WHAT YOU ARE ASKED TO DO.
According to the robot troubleshooting text below, what resets the sticky stop event?

====== EXTRACTED TEXT ======

Robot not moving during hand trackingThe arm demo uses a background worker thread to execute motion plans. If the robot is not responding to hand movements, check the following:
  1. Confirm MoveIt is running and connected: ros2 node list | grep move_group
  2. Check whether /stop was triggered (intentionally or by a prior crash):
    ros2 service call /stop std_srvs/srv/Trigger
    
    The stop event is sticky. Restarting arm_demo resets it.
  3. Look for planning failures in the node output — a consistent planning failure may indicate a misconfigured collision scene or an unreachable pose.
Cannot connect to the robotThe LAN launch task targets 192.168.56.101. Ensure:
  • The robot controller is powered on and the network cable is connected.
  • Your host machine’s network interface is configured on the 192.168.56.0/24 subnet.
  • The robot is in Remote Control mode (set on the teach pendant under Installation → URCaps → External Control).
ping 192.168.56.101

UR driver fails to startIf the driver exits immediately or logs a connection error, check that:
  1. The robot is not in a fault or protective-stop state. Clear faults on the teach pendant.

====== STUDY MATERIAL ======

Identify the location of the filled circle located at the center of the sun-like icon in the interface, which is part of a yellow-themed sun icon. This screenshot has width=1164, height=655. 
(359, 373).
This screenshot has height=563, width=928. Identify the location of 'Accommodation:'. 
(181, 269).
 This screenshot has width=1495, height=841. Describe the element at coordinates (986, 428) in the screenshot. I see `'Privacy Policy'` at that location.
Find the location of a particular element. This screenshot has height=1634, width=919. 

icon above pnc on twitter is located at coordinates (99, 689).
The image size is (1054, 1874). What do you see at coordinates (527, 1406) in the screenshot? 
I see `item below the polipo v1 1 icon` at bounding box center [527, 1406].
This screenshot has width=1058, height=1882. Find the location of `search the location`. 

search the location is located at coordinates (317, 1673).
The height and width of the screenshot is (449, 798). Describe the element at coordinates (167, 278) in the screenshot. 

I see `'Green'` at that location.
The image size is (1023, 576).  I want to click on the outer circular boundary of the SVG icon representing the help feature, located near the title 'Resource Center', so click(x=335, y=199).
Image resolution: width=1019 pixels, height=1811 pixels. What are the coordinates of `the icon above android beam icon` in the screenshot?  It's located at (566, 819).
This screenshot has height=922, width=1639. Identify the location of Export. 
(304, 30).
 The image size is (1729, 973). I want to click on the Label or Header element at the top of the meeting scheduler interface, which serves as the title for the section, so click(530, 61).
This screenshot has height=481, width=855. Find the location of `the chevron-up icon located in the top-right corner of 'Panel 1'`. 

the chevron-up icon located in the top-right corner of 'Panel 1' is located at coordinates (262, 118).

======

TASK OUTPUT.
Restarting arm_demo resets it.